-- WHAT YOU HAVE TO DO --
Look through the material below and return every line that contains "computer".
== DATA EXTRACT
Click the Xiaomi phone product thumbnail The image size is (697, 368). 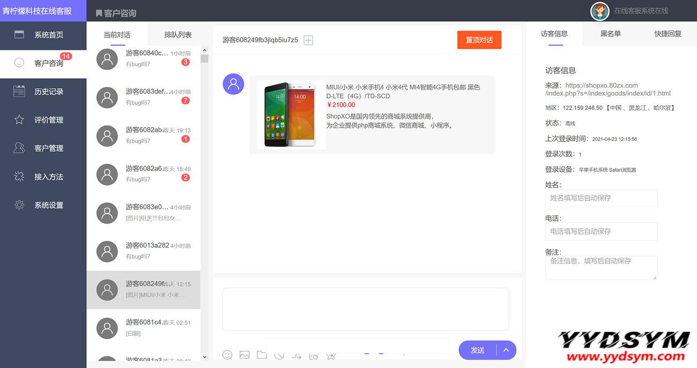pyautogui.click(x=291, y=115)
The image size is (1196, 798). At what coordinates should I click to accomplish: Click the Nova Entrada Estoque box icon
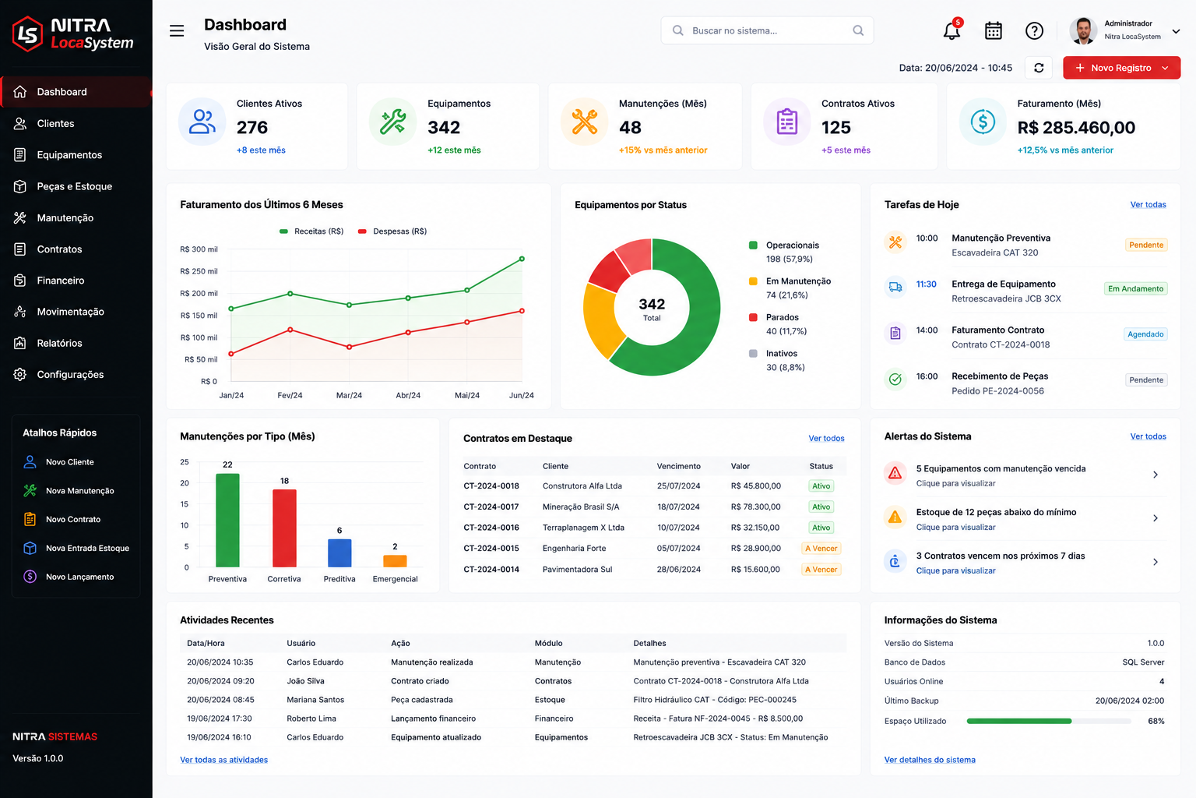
====
== DATA EXTRACT
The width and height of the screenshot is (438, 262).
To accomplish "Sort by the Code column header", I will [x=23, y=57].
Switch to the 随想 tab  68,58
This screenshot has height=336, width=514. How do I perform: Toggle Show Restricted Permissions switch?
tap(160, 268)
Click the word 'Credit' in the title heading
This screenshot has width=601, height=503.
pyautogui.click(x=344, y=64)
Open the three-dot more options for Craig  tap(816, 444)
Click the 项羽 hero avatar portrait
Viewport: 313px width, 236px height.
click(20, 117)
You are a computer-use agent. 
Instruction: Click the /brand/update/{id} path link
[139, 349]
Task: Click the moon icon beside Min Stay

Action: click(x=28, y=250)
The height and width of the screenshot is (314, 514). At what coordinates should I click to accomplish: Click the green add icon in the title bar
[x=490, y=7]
====
== DATA EXTRACT
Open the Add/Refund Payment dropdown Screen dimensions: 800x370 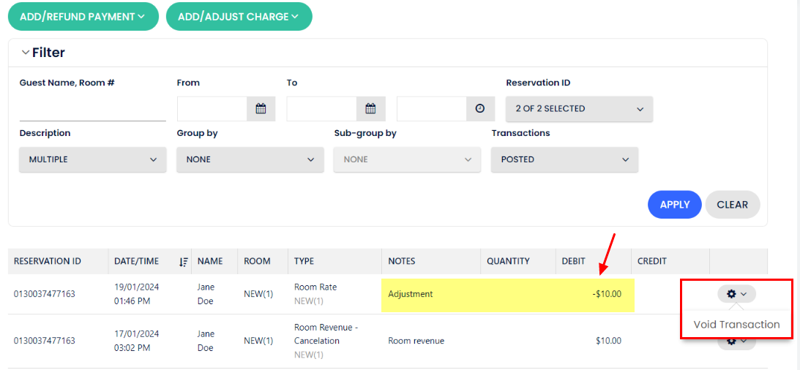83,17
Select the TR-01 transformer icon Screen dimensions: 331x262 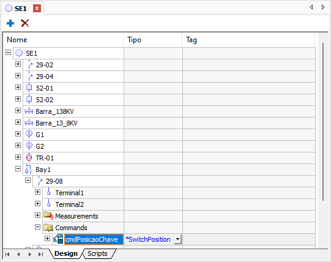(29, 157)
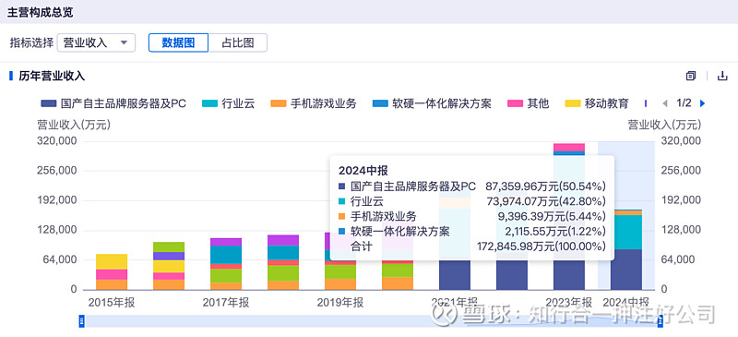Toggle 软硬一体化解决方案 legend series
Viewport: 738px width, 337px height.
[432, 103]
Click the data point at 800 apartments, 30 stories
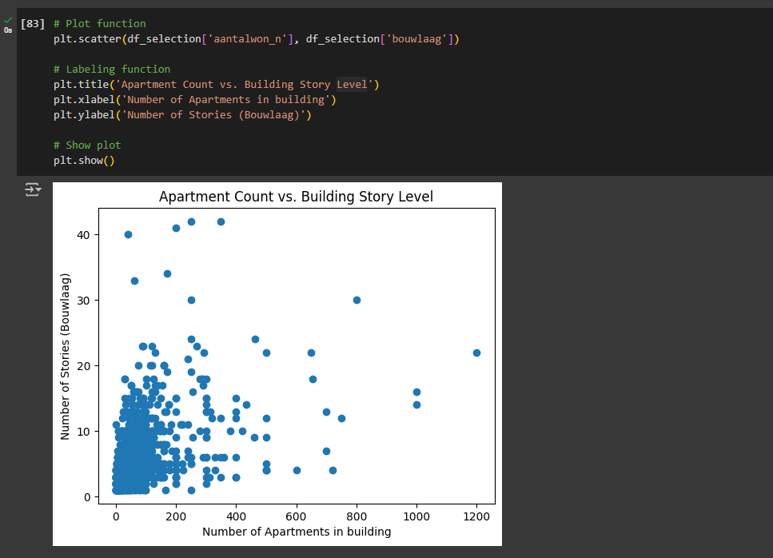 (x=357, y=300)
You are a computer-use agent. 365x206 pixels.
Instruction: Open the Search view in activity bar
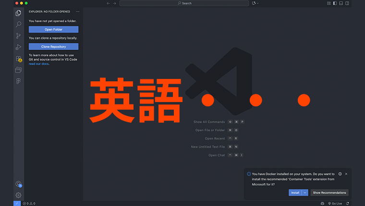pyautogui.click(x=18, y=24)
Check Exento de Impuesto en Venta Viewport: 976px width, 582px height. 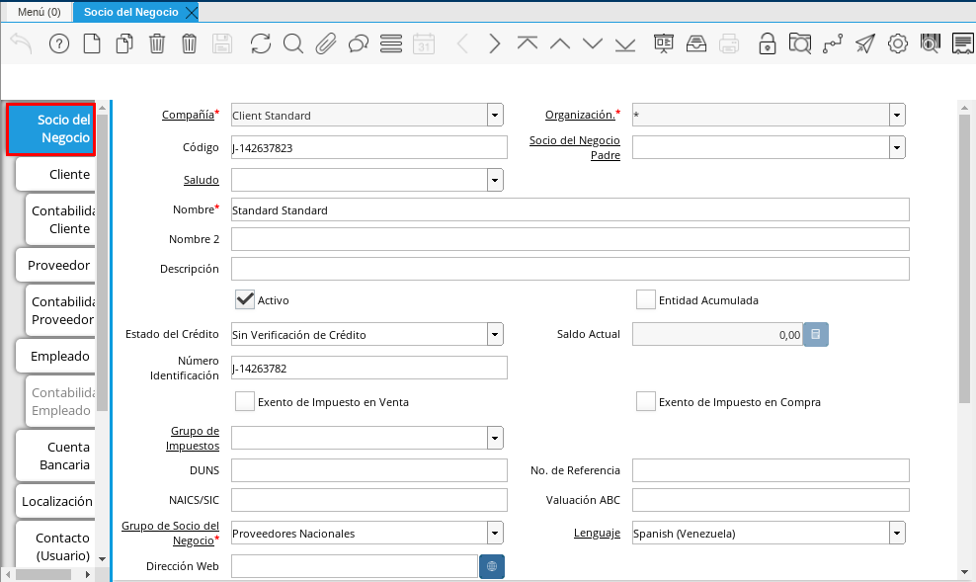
====
-- REPLY TO THE TASK --
You are a computer-use agent. 
You are a computer-use agent. 365x206 pixels.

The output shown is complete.